We use all the code representations and their corresponding code comments, where the positive samples

p_{query}^{+}

represent the feature vectors of the comments corresponding to the code, and the negative samples

p_{query}^{-}

are randomly selected comment feature vectors. The cosine similarity metric is employed to derive the minimization formula, aiming to maximize the similarity between the target code’s feature vector and its corresponding comment, while minimizing the similarity between the target code’s feature vector and the most similar negative sample comment feature vector.

4. Experiments

4.1. Dataset

The dataset used in this experiment is derived from the Java subset of the CodeSearchNet corpus, which includes code search data for six programming languages: Java, Python, Ruby, JavaScript, PHP, and Go, as summarized by language in Table 2. The decision to focus exclusively on the Java dataset stems from the fact that, for other programming languages, there are currently no effective tools available for parsing the necessary graph structures, specifically the AST, CFG, and DDG. Furthermore, Java code in other datasets is often preprocessed in ways that interfere with the extraction of these essential graph structures. As a result, this study is conducted solely on the Java dataset from CodeSearchNet. The dataset contains a subset of code snippets that could not be parsed due to syntax errors or other issues. Therefore, these unparsed samples were excluded, and the following data preprocessing steps were implemented:

1.: Code snippets for which Abstract Syntax Tree, Control Flow Graph, or Data Dependency Graph could not be extracted were removed. Such failures typically arise due to syntax errors that impede the parsing tools.
2.: Lambda expressions present in Java code were excluded because the extraction tool Progex does not support features introduced in Java JDK versions above 1.7.
3.: Samples with node counts of zero or exceeding 600 were discarded. A node count of zero indicates an empty function body, whereas the upper threshold was set to 600 to optimize algorithm runtime performance.
4.: Superfluous characters and symbols (e.g., \n, \t, []), as well as numeric literals that bear no semantic significance within the code, were removed since their presence adversely impacts matching accuracy.
5.: Functions containing only comments or non-executable code were excluded. These functions, often used as placeholders or documentation, do not contribute to meaningful code retrieval and could degrade the dataset’s quality.
6.: Functions, variables, and statements following camelCase or snake_case naming conventions were tokenized into individual units. This segmentation reduces vocabulary size and improves semantic clarity, enabling the model to process each component of the identifier more efficiently.
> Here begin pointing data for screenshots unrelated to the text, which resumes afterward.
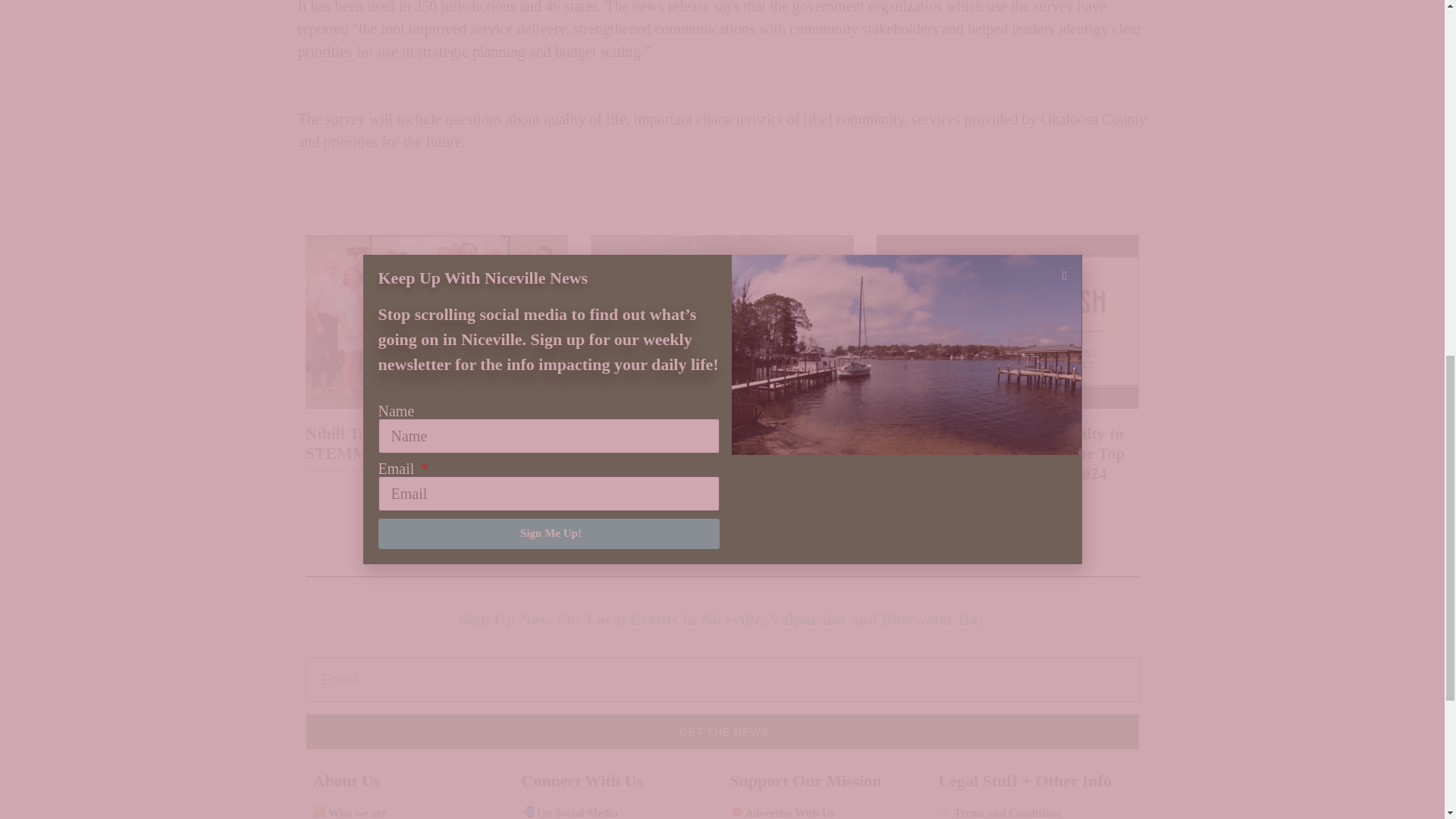
Nihill Taylor to Replace Martin at STEMM Academy (425, 443)
GET THE NEWS (721, 731)
Niceville Welcomes This New Bistro to Town! (718, 443)
Who we are (349, 812)
About Us (346, 780)
Given the description of an element on the screen output the (x, y) to click on. 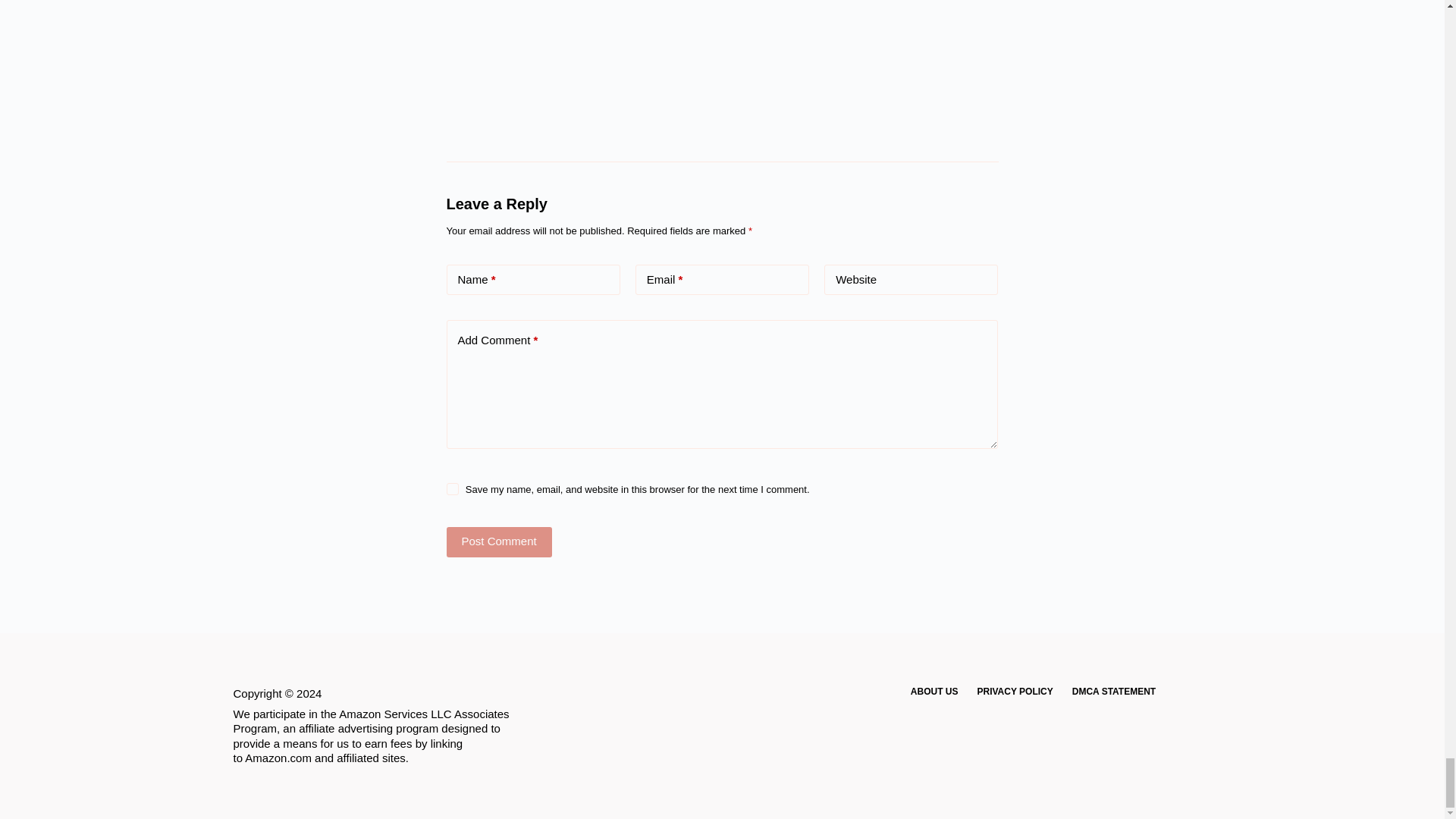
yes (451, 489)
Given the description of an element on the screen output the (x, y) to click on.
Table 3 presents the sample size and proportions of the processed dataset.

To ensure a rigorous evaluation of the proposed enhanced metapath-aggregation GNN, we additionally employ two canonical heterogeneous information network (HIN) benchmarks drawn from different application domains: the Internet Movie Database (IMDB) and the dblp computer science bibliography (DBLP).
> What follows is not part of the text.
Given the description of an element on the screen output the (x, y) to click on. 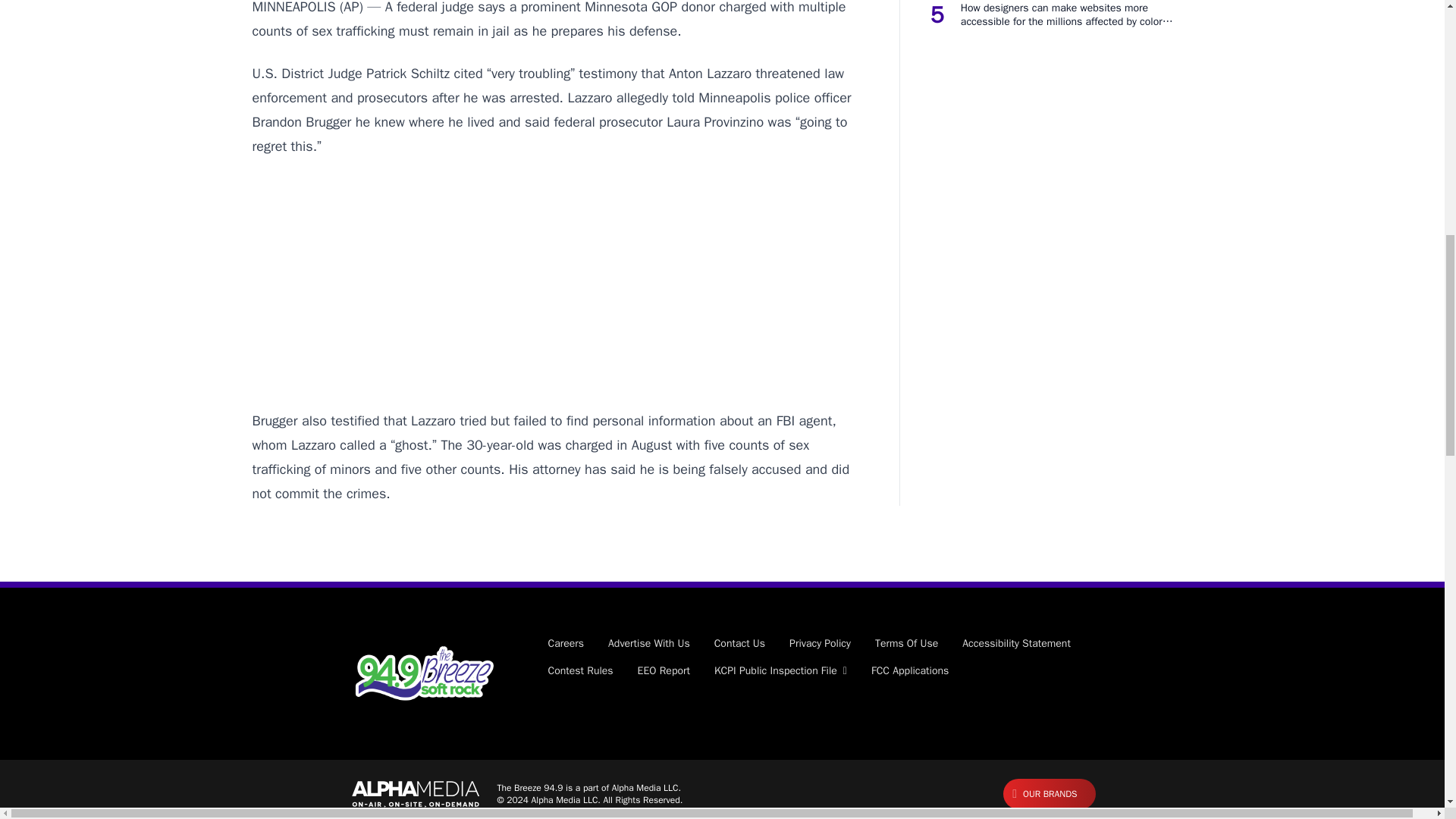
3rd party ad content (560, 283)
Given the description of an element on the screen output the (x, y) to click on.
IMDB comprises three node types: movies, directors, and actors, as well as their corresponding relation edges. The content of each movie node is encoded as a bag-of-words (BoW) vector constructed from its associated plot keywords.

The dataset extracted from the DBLP contains authors, papers, and venues as distinct node types. The author nodes are labeled with one of four research areas: Database, Data Mining, Artificial Intelligence, and Information Retrieval. For each author, BoW feature vector is derived from the keywords of the papers that he or she has authored.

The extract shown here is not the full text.